**Ações a realizar:**
1 > No texto sobre a competitividade dos territórios, qual é a parcela do PIB a que chega hoje a alocação de recursos aos transacionáveis?
2 > Enumere todas as siglas que aparecem no texto sobre a competitividade dos territórios.
3 > Reproduza o trecho do texto sobre a competitividade dos territórios que começa nas palavras "Não temos ainda" e termina depois de "de novos territórios.".

**Texto fornecido:**
———

Não temos ainda hoje devidamente dominada a geografia da crise. Mas há algo que se pode dizer a partir do reforço significativo da alocação de recursos aos transacionáveis, que roça por agora os 45% do PIB. Neste movimento, há duas fases a considerar:
  •        Numa primeira fase, a oportunidade externa beneficia a concentração económica instalada;
  • ·      Numa segunda fase, quando o peso da FBCF privada no PIB começa sustentadamente a aumentar, o que não é ainda hoje totalmente líquido, abrem-se novas oportunidades para alguma desconcentração de investimento empresarial e de atividade económica. A instalação ex-novo de novas unidades com orientação extrovertida à partida é um elemento crucial para a competitividade de novos territórios.
É esta reflexão que me leva ao terceiro ponto, aliás acusada pelo texto do PNPOT, que é a evidência de que passados 10 anos, há hoje melhores condições para falar de alargamento da base territorial da competitividade. Nada como é óbvio que nos leve a pensar que todo o território menos denso pode aspirar à desconcentração de investimento. Mas isso permite trazer para a exportação novos territórios de competitividade, alargando a mobilização de recursos e atraindo novos residentes via investimento e emprego. Vários exemplos poderiam ser aqui mobilizados como o da economia do vinho, mas há outros exemplos de desconcentração de investimento não necessariamente ligado ao capital natural, como por exemplo a aeronáutica no Alentejo.

———

**Dados brutos:**
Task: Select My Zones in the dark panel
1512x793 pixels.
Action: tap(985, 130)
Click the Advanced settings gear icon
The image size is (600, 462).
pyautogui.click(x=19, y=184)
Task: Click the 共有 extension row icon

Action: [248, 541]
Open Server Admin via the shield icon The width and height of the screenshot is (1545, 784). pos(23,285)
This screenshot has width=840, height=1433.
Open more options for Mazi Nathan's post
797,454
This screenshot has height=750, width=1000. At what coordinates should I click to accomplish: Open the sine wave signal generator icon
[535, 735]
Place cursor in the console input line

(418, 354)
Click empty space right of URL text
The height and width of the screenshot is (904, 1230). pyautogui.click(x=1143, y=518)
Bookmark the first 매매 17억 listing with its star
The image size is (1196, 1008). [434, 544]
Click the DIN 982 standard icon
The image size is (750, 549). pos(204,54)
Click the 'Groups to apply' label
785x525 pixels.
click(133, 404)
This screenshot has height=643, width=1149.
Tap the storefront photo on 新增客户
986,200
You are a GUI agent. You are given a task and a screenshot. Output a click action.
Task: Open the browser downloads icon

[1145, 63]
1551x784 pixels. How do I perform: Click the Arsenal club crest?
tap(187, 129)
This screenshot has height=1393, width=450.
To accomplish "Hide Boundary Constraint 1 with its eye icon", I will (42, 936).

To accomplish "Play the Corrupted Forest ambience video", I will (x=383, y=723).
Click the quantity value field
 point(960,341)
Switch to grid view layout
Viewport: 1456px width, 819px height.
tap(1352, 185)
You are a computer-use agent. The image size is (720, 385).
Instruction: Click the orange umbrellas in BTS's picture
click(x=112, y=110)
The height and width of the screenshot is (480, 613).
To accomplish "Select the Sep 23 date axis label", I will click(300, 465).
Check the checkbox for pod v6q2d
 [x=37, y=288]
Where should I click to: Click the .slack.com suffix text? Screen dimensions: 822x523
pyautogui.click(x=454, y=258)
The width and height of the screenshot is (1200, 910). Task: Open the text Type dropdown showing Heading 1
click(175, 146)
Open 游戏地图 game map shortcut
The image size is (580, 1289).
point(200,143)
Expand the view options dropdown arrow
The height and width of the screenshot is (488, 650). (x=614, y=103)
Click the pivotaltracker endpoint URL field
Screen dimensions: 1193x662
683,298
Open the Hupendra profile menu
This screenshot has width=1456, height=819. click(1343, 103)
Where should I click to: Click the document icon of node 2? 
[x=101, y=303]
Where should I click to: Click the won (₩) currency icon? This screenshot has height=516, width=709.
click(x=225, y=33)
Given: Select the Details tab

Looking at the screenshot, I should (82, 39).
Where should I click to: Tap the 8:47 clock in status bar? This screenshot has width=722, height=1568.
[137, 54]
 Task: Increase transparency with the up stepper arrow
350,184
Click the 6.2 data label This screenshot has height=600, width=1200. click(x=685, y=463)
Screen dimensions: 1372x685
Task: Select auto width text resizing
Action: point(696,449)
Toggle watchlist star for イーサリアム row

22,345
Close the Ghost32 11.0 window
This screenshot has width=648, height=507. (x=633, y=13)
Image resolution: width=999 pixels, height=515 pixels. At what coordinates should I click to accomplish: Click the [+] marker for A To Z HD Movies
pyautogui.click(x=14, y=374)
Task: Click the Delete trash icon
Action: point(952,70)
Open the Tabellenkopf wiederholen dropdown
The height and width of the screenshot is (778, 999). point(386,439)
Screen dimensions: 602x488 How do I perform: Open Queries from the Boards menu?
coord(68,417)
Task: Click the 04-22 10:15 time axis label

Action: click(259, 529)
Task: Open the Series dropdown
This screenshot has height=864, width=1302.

———

**Soluções por tarefa:**
1 > Roça por agora os 45% do PIB.

2 > PIB, FBCF, PNPOT

3 >
Não temos ainda hoje devidamente dominada a geografia da crise. Mas há algo que se pode dizer a partir do reforço significativo da alocação de recursos aos transacionáveis, que roça por agora os 45% do PIB. Neste movimento, há duas fases a considerar:
  •        Numa primeira fase, a oportunidade externa beneficia a concentração económica instalada;
  • ·      Numa segunda fase, quando o peso da FBCF privada no PIB começa sustentadamente a aumentar, o que não é ainda hoje totalmente líquido, abrem-se novas oportunidades para alguma desconcentração de investimento empresarial e de atividade económica. A instalação ex-novo de novas unidades com orientação extrovertida à partida é um elemento crucial para a competitividade de novos territórios.